Problem to work on.
Copy every line that contains the string "arrow" from the entries below.

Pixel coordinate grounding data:
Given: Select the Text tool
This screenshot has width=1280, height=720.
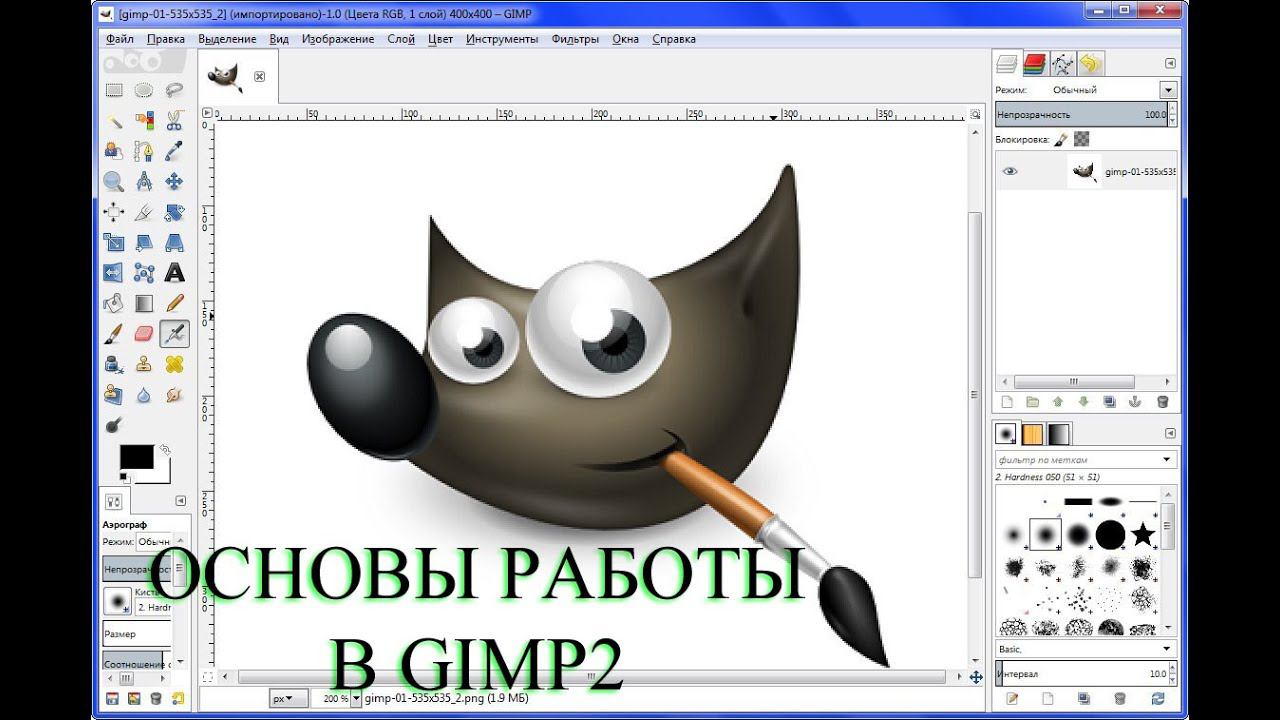Looking at the screenshot, I should (x=175, y=272).
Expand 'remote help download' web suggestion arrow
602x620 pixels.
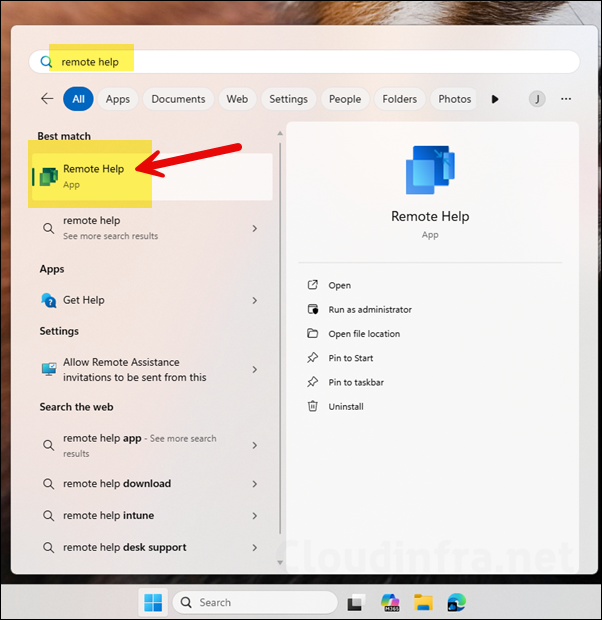coord(255,484)
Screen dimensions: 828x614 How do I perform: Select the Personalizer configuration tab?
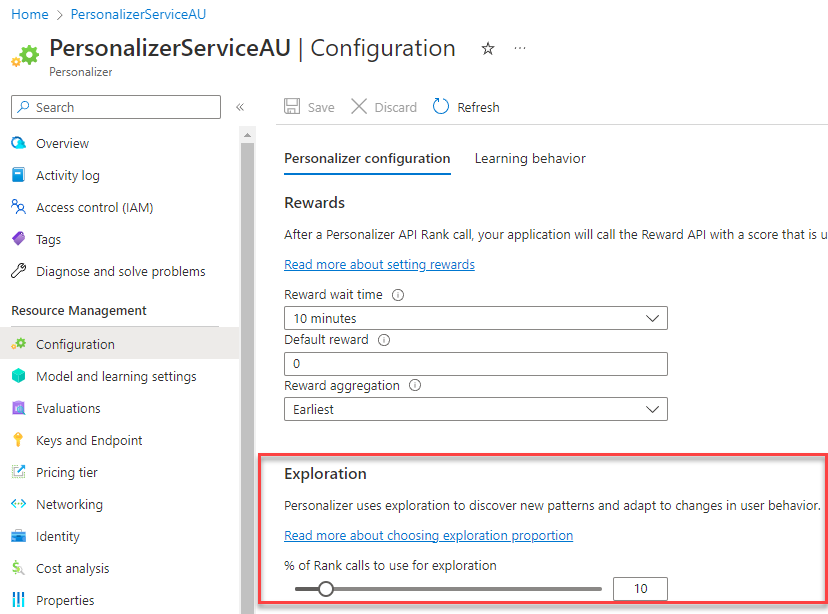pos(367,158)
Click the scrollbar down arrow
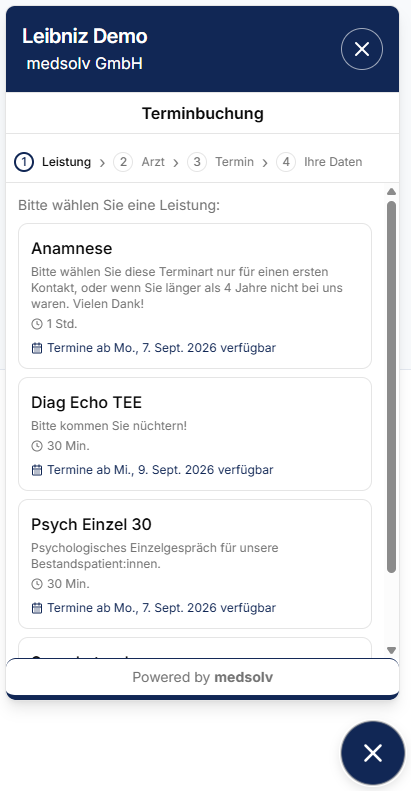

Answer below.
Expand 'remote help download' web suggestion arrow
Click the scrollbar down arrow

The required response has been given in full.